= Assignment =
Copy, word for word, each line of the data below from the first through the line containing "Given: Click the trash delete icon", and stop there.

= Supplied data =
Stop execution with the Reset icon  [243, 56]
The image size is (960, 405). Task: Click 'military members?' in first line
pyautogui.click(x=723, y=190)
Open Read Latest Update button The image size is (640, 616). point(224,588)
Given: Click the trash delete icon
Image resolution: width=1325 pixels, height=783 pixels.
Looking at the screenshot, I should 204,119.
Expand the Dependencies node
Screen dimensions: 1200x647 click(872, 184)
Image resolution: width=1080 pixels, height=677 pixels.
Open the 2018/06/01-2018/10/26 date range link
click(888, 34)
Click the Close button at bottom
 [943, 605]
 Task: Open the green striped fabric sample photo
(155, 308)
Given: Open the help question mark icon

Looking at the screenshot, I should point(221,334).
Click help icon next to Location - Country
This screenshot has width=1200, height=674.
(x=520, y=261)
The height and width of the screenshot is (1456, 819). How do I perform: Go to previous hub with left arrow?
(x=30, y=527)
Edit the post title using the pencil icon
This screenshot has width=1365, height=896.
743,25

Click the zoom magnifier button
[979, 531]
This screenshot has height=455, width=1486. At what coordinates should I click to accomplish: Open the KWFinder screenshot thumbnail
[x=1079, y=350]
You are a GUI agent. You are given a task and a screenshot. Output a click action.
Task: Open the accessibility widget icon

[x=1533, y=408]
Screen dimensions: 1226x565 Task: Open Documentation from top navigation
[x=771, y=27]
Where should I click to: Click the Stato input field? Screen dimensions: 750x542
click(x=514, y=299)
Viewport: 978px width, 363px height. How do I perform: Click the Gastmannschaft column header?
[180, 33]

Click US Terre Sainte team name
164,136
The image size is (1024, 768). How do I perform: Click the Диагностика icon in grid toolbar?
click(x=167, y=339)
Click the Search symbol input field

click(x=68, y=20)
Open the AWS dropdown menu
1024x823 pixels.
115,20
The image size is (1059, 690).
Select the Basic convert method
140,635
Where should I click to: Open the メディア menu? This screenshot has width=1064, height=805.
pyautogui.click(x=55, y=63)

= Solution to this problem =
Stop execution with the Reset icon  [243, 56]
The image size is (960, 405). Task: Click 'military members?' in first line
pyautogui.click(x=723, y=190)
Open Read Latest Update button The image size is (640, 616). point(224,588)
Given: Click the trash delete icon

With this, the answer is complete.